Aims of Current Study
Our current research is focused on increasing cytotoxic T cell responses to PSMA. Starting from basic concepts in immunology, we have significantly improved the CD8 T cell response to self-antigens, by introducing rationally optimized modifications in the vaccine itself and by using specific adjuvants and cytokines. The aims describe a logical extension of our prior work, with an emphasis on generating pre-clinical data to define the most effective second generation PSMA DNA vaccine. We will select the most efficacious of our rationally optimized DNA vaccines using a systematic analysis of immune responses and tumor immunity in animal models (see aim # 1); choose the optimal adjuvant to use with the selected vaccines (see aim #2) conduct the final preclinical testing of the most active vaccines in mice which develop spontaneous, aggressive, locally invasive prostate cancer (see aim # 3); and introduce this highly selected vaccine into clinical trials in men with castrate metastatic prostate cancer (see aim # 4).

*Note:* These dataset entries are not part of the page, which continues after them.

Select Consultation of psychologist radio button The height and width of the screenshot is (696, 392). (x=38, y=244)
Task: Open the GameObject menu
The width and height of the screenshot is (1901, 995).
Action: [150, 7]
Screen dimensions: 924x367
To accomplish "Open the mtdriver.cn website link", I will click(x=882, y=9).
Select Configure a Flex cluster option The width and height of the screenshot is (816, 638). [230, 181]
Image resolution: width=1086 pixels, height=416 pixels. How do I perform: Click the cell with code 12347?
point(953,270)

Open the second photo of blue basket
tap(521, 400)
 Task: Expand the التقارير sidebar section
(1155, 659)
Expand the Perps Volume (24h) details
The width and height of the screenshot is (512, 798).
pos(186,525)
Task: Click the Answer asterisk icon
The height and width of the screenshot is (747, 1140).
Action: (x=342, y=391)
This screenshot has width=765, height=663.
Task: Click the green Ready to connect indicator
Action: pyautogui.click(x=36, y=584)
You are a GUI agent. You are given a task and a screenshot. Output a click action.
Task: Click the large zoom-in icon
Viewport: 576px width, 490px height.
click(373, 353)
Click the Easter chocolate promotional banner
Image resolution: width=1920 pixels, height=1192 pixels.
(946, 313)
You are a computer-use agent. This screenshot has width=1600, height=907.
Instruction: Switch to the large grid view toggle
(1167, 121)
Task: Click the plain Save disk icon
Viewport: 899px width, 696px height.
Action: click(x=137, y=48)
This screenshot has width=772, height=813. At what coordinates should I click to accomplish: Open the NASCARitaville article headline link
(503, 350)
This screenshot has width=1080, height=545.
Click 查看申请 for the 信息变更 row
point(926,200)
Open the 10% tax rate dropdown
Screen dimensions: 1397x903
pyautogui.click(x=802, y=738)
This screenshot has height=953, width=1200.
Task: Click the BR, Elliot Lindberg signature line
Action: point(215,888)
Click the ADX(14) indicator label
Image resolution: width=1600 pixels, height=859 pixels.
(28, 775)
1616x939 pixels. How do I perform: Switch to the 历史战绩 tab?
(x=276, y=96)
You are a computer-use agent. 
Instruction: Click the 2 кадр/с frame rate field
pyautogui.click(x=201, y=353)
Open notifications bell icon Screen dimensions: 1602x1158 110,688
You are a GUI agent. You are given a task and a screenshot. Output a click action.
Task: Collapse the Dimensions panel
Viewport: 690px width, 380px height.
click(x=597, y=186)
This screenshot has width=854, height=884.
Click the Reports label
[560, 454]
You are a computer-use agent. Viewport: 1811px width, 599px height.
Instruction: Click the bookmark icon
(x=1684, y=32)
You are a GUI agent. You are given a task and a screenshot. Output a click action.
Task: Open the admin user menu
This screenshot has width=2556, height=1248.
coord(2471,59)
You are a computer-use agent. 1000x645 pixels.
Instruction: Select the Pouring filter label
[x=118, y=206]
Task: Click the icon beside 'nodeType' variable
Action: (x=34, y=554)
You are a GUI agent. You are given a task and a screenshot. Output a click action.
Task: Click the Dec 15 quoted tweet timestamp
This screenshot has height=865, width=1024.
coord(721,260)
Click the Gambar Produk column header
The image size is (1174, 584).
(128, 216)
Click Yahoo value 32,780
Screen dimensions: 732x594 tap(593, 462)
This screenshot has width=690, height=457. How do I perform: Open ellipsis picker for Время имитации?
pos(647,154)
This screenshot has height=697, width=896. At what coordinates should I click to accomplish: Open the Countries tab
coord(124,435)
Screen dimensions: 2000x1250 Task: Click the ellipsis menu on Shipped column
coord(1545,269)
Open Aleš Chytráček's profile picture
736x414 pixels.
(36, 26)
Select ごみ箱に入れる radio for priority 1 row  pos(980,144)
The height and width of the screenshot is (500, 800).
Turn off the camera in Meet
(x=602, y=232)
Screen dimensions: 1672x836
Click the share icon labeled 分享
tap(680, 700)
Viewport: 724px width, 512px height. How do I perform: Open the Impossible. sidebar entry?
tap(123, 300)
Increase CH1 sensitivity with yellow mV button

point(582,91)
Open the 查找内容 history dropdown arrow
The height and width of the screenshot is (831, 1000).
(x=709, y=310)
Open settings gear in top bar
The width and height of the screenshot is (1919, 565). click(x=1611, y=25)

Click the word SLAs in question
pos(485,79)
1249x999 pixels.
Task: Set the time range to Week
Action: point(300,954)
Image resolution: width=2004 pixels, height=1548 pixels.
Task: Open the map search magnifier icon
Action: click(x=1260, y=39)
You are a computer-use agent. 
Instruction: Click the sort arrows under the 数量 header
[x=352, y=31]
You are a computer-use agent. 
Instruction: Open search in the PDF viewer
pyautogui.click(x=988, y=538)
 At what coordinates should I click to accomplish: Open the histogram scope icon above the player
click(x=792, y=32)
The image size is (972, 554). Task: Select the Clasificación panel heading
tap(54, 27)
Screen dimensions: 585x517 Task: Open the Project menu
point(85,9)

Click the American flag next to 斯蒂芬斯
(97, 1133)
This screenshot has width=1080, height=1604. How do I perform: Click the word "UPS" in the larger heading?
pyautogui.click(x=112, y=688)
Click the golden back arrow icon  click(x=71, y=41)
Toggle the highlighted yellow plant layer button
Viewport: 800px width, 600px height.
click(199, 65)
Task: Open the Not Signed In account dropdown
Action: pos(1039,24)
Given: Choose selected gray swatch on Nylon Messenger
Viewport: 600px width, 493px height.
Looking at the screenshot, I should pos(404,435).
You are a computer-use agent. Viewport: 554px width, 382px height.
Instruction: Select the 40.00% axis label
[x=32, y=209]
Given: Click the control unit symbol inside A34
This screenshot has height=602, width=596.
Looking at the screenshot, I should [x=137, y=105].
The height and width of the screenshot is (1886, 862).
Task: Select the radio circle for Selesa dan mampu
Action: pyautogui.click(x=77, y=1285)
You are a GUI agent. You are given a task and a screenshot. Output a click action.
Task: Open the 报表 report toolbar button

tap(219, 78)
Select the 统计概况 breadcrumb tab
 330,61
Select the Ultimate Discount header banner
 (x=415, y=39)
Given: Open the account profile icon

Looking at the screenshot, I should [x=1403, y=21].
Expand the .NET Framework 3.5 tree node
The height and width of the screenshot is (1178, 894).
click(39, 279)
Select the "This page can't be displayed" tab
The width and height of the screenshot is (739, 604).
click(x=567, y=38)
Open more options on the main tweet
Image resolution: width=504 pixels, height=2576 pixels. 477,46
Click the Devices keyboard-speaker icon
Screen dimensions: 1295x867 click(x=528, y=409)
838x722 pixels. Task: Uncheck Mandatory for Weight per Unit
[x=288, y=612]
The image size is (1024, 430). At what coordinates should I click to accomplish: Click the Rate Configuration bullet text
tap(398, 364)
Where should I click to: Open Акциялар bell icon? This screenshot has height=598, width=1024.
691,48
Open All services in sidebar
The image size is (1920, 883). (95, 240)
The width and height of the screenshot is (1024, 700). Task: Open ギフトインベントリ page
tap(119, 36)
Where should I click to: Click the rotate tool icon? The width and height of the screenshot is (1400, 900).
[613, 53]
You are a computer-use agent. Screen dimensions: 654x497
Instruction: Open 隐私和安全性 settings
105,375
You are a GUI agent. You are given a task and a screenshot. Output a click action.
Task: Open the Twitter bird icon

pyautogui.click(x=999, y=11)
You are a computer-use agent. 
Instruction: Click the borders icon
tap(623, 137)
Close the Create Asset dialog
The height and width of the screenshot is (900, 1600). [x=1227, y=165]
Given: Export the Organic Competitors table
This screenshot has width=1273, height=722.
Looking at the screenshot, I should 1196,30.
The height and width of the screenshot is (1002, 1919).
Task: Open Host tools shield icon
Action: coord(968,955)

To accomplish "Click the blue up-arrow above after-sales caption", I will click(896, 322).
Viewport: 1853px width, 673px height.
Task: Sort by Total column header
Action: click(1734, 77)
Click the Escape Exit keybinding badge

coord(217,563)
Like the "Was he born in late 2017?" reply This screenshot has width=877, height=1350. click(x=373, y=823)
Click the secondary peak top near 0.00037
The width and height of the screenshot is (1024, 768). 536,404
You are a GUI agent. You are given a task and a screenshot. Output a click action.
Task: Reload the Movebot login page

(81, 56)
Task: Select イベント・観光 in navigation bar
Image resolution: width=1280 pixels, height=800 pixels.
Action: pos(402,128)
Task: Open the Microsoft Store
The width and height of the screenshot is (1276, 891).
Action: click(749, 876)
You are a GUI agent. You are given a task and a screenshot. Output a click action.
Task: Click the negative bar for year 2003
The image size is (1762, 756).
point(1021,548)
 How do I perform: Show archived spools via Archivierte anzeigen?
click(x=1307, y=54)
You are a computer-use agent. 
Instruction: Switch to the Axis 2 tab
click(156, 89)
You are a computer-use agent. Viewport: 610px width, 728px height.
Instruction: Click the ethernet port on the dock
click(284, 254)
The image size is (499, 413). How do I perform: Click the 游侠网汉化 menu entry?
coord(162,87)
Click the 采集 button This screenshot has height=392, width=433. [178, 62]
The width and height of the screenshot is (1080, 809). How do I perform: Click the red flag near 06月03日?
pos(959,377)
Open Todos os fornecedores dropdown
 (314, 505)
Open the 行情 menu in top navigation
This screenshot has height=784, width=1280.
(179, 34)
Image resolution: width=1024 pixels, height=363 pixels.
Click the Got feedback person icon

The overall aim of this project is to undertake a systematic comparison of vaccines and adjuvants and arrive at the optimal vaccine for use in a pivotal clinical trial:
- Evaluate strategies to enhance antigen processing and presentation and provide strong CD8 T cell response for optimized PSMA and HER2/neu DNA vaccines.
- Combine rationally optimized PSMA and HER2/neu DNA vaccines with molecularly defined immune adjuvants to enhance CD8 T cell responses.
- Evaluate optimized DNA vaccines for prophylaxis and for treatment in mouse models of prostate cancer.
- Assess the adjuvant effects of IL-12/Fc fusion DNA in combination with an optimized PSMA DNA vaccine in patients with prostate cancer in a phase I clinical trial.